OK: Doświadczenie bliskie ci od jakiegoś czasu, również z innych względów. Pamiętam nasz spacer po Milanówku, rozmawiałaś po rosyjsku przez telefon, a jest to język, którym sporo się teraz komunikujesz. Powiedziałaś mi wtedy, że kiedy nagle musiałaś zacząć mówić w tym języku, okazało się, że całkiem nieźle go znasz, jak się domyślam, z czasów szkolnych. Podejrzewam, że odkrycie to również nie pozostaje bez znaczenia dla „śń”.

KM: Tak; od czasu wybuchu wojny w Ukrainie mam sąsiadki Ukrainki, których głównym językiem jest rosyjski. Na początku porozumiewałyśmy się niemal wyłącznie na migi, a z czasem odważyłam się i zaczęłam używać jakichś szczątków rosyjskiego, które świtały mi po roku czy dwóch uczenia się tego języka w podstawówce. I nagle ten język zaczął się wysuwać z moich ust jak wstążka z kapelusza, coraz więcej i więcej, coraz lepiej i lepiej, stałam pod prysznicem i huczały mi w głowie zwroty, o których nie miałam pojęcia, że w ogóle istnieją – a okazało się, że bardzo skutecznie i trwale przyswoiłam je sobie w dzieciństwie! I od tamtej pory rozmawiam po rosyjsku. Dzięki temu mam dostęp do światów, które nigdy nie podejrzewałam, że u mnie zawitają.

 

OK: Byłam świadkinią powstawania tej książki i zdaje mi się, że to noc i stan wyrwania ze snu towarzyszyły jej pisaniu. Pamiętam, że zaglądałam rano do messengera, a tam calutki gotowy wiersz, czasem wręcz dwa, z zaledwie jednej nocy!
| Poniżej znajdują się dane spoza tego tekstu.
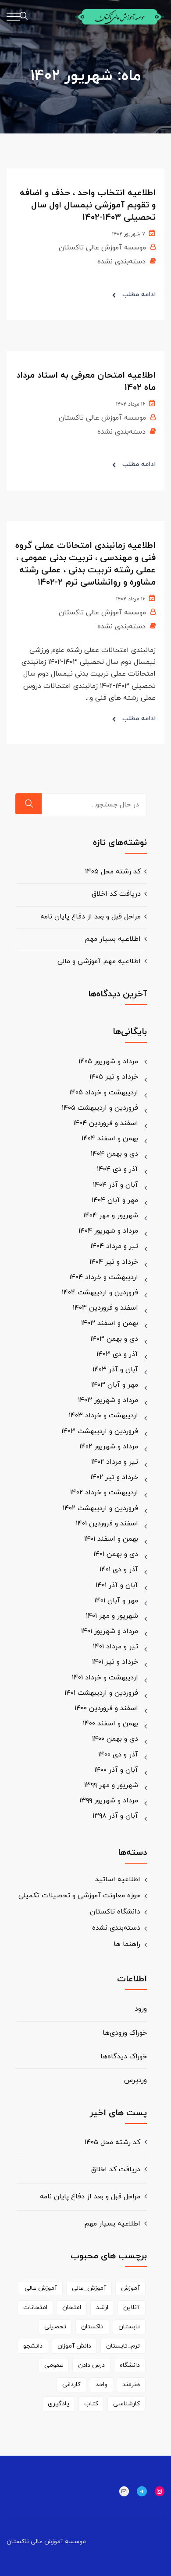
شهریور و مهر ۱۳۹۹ (111, 1785)
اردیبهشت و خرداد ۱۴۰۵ (103, 1092)
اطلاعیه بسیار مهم (113, 939)
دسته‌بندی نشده (121, 261)
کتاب (91, 2404)
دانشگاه (130, 2365)
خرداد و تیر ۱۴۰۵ (113, 1077)
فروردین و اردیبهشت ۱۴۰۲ (100, 1508)
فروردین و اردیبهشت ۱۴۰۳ (99, 1431)
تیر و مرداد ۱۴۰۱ (115, 1646)
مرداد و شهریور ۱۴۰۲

KM: Dostałam wtedy jakiegoś kompletnego hopla, po raz pierwszy w życiu aż tak. Znałam wcześniej stany hiperfokusu czy hipomanii, zwał jak zwał, ale że do tego stopnia, to nie. Pierwszy wiersz pojawił mi się w środku nocy: nagle się obudziłam i widziałam go przed oczami w ciemności, musiałam wstać i zapisać słowo w słowo. Obudziłam się rano dość sceptycznie nastawiona, w końcu czasem we śnie przychodzi nam rozwiązanie zagadki wszechrzeczy, a rano budzimy się, czytamy, co zapisałyśmy, i to jest np. „Kup chleb” – ale popatrzyłam na to i uznałam, że nie jest źle. I potem poszło. Budziłam się co noc, czasem po kilka razy, i zapisywałam. Odrywałam się od codziennych czynności, bo napadł mnie wiersz.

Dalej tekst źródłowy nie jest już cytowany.